- _Source document_
Functional annotation of proteins has been central to the development of biology in
the post-genomic era. In such a way, the wealth of information encoded by genome sequences
has become accessible to the broader biological community. One may even argue that
this has served the purpose of democratization of science, as almost every scientist
in the world has access to both genetic public databases and the little computing
power needed for doing similarity Blast searches. However, I will argue here that
this framework is flawed as it sticks to the once very useful, but now limited and
simplistic assumption, that ‘anything found to be true of E. coli must also be true
of elephants’, a famous statement by Jacques Monod around half a century ago.
In the most common annotation process, we label biomolecules, coded for in any given
genome now routinely sequenced even by small laboratories, with a functional attribute.
Annotation relies on sequence similarity searches and in what is known about the molecular
biological functions of similar biomolecules in diverse organisms. As the latter knowledge,
for instance the glycolytic pathway, was first obtained in model organisms such as
Escherichia coli, functional annotation is about detecting (remote!) homologues using
sensitive bioinformatics algorithms, and subsequent propagation of functional ‘experimentally
validated’ data from the well-known model organisms, to our distantly related subject
of study.

- _Dataset section_
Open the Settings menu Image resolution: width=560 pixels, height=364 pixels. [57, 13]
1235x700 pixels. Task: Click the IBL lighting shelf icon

- _Action item A_
Revise the passage on protein annotation, starting with the words containing "In the most" and ending with "a functional attribute.", so that "small laboratories" becomes "individual laboratories".
- _Action item B_
Write the next part of the passage on functional annotation of proteins, picking up after its last sentence.
The listing plays no part in what follows.

- _Task answer A_
In the most common annotation process, we label biomolecules, coded for in any given
genome now routinely sequenced even by individual laboratories, with a functional attribute.

- _Task answer B_
But what are the limitations associated with the current and broadly accepted approach
used for functional annotation? And more importantly, what may be future research
opportunities for the field and for the new generation of ‘functional microbiologists’
armed with both computational and wet laboratory experimental tools? Providing some
preliminary answers to these questions is what I will aim at in this piece.
At least two problems can be envisioned when carefully considering the current conceptual
functional annotation workflow. First, how certain are we about the original function
found in the closest model organism to our subject of study? Is this function actually
accurate and complete? In other words, is it safe to state that enzymes and proteins
stick to the co-linearity principle of one gene – one protein – one function? Paradoxically,
probably not a single molecular biologist nowadays will stand up for this principle,
but we all assume it is correct when it comes to functional annotation of our genomes!
Second, how safe it is to assume that what is true for one organism is true for another
organism with a different evolutionary history? How could we account for biodiversity,
which is at the core of traditional and modern biological thinking, as it is to evolutionary
processes? For the sake of simplifying the analysis of biological systems, how far
should the universality argument be put forward?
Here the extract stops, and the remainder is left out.